Si tratterebbe della risposta delle polizia al linciaggio dei due sospettati seguito all’attacco. Ma secondo un sacerdote della diocesi sono stati presi degli «innocenti»

PakistanSecondo AsiaNews oggi nel quartiere cristiano di Lahore, Pakistan, la polizia ha arrestato circa 200 persone. Si tratterebbe secondo il corrispondente dell’agenzia di «un raid indiscriminato» eseguito dalle forze dell’ordine in risposta ai disordini seguiti al gravissimo attentato messo a segno dai talebani il 15 marzo scorso contro due chiese, una cattolica e una protestante: subito dopo le esplosioni degli ordigni, innescati da jihadisti kamikaze proprio durante le celebrazioni domenicali (19 i morti, oltre 70 i feriti, ricorda AsiaNews), la folla aveva infatti linciato e ucciso due persone sospettate di essere in collegamento con i terroristi.
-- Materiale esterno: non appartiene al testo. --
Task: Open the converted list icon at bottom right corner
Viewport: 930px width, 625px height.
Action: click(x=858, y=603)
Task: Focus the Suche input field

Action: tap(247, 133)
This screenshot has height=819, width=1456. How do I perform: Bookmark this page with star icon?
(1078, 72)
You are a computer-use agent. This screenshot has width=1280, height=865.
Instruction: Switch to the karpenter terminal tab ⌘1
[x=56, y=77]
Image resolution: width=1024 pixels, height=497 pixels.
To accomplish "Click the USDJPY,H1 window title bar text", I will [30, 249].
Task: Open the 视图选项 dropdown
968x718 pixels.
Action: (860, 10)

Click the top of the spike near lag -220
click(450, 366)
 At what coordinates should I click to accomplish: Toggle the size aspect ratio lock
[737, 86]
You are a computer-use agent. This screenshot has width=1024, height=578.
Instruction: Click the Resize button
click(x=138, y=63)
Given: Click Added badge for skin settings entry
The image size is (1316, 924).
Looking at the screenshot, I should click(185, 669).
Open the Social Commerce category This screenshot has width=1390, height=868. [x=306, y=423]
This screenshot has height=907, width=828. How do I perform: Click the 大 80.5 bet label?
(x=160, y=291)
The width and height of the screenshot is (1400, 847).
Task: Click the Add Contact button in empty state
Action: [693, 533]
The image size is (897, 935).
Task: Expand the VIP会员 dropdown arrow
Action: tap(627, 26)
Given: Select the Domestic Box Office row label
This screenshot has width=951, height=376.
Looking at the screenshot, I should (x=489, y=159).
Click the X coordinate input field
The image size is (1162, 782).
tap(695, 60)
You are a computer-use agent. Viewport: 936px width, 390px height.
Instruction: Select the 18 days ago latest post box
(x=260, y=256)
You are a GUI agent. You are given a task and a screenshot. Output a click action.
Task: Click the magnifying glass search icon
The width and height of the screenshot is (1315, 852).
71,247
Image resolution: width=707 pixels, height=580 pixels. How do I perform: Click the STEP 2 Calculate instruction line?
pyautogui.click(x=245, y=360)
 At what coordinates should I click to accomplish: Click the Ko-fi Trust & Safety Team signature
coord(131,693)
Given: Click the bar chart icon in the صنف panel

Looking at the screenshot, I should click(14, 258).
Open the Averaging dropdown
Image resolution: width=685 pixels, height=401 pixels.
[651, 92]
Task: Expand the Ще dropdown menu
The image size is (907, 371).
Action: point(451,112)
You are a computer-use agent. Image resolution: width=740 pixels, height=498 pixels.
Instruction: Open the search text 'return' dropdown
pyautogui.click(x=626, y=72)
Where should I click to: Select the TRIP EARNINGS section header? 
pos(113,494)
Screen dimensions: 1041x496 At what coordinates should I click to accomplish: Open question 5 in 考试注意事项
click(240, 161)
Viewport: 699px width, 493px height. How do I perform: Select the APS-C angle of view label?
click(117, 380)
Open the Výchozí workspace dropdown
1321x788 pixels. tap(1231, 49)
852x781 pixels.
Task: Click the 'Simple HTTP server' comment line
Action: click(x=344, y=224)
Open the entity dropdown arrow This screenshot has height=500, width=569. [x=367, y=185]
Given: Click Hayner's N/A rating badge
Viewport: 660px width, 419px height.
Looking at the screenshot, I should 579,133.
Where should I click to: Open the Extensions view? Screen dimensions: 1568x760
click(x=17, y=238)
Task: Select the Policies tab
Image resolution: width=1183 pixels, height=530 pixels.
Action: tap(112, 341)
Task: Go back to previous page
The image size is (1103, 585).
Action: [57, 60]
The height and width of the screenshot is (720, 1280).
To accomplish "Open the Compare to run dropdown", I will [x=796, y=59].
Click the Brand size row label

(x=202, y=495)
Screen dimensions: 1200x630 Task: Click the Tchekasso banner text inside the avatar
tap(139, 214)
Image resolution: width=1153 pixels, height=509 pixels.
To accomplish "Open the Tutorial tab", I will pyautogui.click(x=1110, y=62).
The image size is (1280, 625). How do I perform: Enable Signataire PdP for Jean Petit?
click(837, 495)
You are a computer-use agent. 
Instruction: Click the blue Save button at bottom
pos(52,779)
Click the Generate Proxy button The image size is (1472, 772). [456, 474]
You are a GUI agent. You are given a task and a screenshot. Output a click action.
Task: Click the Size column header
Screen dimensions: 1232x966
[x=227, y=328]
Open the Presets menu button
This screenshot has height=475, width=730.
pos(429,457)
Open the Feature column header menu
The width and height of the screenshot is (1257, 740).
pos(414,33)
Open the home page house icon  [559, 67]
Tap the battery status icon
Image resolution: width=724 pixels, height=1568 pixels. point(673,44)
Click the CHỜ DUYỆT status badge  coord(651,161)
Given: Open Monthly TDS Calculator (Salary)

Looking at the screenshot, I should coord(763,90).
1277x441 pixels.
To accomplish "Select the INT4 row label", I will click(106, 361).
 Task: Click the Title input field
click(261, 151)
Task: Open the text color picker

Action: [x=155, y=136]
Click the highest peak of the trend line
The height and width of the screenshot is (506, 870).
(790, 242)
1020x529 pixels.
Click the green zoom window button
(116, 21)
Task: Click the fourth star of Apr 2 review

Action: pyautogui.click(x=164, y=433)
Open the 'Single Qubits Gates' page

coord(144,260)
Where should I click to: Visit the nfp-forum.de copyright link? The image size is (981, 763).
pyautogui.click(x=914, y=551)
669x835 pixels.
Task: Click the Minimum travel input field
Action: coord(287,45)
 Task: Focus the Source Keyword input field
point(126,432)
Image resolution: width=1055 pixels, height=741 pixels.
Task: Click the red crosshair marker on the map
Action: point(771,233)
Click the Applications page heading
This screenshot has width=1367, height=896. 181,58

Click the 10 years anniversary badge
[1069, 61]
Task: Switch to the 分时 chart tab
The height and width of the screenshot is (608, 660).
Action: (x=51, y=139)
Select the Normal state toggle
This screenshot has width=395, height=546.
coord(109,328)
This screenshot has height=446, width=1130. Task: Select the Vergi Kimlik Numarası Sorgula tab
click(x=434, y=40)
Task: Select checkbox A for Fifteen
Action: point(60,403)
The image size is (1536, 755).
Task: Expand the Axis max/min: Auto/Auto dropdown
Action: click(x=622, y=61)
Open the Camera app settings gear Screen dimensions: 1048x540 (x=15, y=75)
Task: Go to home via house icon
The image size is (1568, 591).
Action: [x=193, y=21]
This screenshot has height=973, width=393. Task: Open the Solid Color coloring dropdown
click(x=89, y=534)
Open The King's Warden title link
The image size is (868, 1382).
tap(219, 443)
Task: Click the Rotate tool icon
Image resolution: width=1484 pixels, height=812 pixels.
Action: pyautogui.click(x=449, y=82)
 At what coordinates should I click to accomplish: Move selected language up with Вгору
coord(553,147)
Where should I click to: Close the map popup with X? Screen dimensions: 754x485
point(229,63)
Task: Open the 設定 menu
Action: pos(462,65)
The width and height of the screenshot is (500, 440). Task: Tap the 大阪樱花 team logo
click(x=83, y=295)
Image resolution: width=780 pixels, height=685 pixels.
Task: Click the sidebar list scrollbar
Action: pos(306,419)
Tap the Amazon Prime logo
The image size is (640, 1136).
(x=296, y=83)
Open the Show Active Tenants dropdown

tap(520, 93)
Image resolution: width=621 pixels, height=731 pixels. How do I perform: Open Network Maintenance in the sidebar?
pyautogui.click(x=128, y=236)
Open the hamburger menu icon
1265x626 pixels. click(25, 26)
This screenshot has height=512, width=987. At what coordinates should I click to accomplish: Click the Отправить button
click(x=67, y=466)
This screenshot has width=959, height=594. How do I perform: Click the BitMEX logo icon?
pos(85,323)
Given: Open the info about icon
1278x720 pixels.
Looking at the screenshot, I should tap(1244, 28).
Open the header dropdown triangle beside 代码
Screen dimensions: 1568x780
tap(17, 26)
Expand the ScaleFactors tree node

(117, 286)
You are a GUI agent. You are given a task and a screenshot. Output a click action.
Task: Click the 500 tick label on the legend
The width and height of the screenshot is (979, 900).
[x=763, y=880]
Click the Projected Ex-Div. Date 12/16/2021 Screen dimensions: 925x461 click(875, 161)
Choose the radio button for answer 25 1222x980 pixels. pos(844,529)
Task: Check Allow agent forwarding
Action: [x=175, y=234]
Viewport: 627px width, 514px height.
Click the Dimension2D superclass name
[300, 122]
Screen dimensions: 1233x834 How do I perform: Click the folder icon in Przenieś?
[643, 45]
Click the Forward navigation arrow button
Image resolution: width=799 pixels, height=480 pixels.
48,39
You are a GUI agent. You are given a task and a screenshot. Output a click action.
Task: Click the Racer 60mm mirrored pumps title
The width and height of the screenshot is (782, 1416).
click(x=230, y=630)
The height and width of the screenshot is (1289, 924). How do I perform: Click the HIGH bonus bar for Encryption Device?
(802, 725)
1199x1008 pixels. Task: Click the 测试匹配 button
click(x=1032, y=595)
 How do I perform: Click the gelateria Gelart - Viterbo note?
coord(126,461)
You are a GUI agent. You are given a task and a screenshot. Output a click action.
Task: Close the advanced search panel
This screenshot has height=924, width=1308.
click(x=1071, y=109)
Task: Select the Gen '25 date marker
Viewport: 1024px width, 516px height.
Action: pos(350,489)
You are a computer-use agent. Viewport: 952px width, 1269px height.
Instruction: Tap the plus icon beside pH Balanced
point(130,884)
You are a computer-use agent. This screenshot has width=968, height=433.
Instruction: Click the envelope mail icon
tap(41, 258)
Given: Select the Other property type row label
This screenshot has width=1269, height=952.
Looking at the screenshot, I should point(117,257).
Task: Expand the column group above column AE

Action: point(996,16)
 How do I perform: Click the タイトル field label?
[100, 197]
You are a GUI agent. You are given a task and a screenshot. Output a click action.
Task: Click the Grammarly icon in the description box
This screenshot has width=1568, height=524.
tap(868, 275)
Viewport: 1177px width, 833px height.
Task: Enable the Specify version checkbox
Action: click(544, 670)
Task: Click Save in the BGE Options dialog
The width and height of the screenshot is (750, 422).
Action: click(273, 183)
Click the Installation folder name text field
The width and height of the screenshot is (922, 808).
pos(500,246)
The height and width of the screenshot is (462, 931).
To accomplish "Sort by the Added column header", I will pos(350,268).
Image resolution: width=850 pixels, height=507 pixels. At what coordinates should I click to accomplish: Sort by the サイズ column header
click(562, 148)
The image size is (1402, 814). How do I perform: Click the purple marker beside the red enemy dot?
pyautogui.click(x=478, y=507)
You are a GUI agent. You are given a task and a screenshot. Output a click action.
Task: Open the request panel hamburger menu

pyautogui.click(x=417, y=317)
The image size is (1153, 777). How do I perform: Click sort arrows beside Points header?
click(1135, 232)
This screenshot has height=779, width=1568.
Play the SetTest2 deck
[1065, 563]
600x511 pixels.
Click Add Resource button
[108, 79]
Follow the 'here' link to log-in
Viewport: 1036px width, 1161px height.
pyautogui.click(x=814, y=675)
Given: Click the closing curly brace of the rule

«ARRESTATI INNOCENTI». Come ha raccontato in questa intervista a tempi.it l’avvocato Aric John, sopravvissuto all’attacco islamista, per i cristiani pachistani ormai «la situazione è critica, molti hanno perso il controllo a causa del terrorismo». La minoranza è vittima di continue discriminazioni e di violenze, nel paese a nettissima maggioranza musulmana, e spesso deve “vedersela da sola” con i soprusi a causa della colpevole inerzia della polizia. Di qui, probabilmente, l’inconsueta risposta brutale della gente all’ennesimo attentato. Risposta che tuttavia nessuno intende giustificare. Quanto meno non padre Srif John, che intervistato sempre da AsiaNews spiega: «Non ci opponiamo all’arresto di chi ha fatto qualcosa di sbagliato, ma arrestare degli innocenti è inaccettabile».

I SOSPETTATI E IL BLITZ. Quando parla di arresti eseguiti «in modo indiscriminato», il sacerdote della diocesi di Lahore si riferisce al First Information Report (Fir) registrato nei giorni scorsi dalla polizia contro 600 cristiani in relazione al linciaggio: nel blitz di oggi gli agenti avrebbero catturato le duecento persone «senza identificarle in base ai nominativi presenti» nel rapporto. Inoltre «le forze dell’ordine non hanno reso noto dove hanno portato gli arrestati. Per il momento ai familiari è stata negata la possibilità di mettersi in contatto con i loro cari», si legge nell’articolo. «Leader religiosi e attivisti politici chiedono che gli innocenti siano rilasciati subito».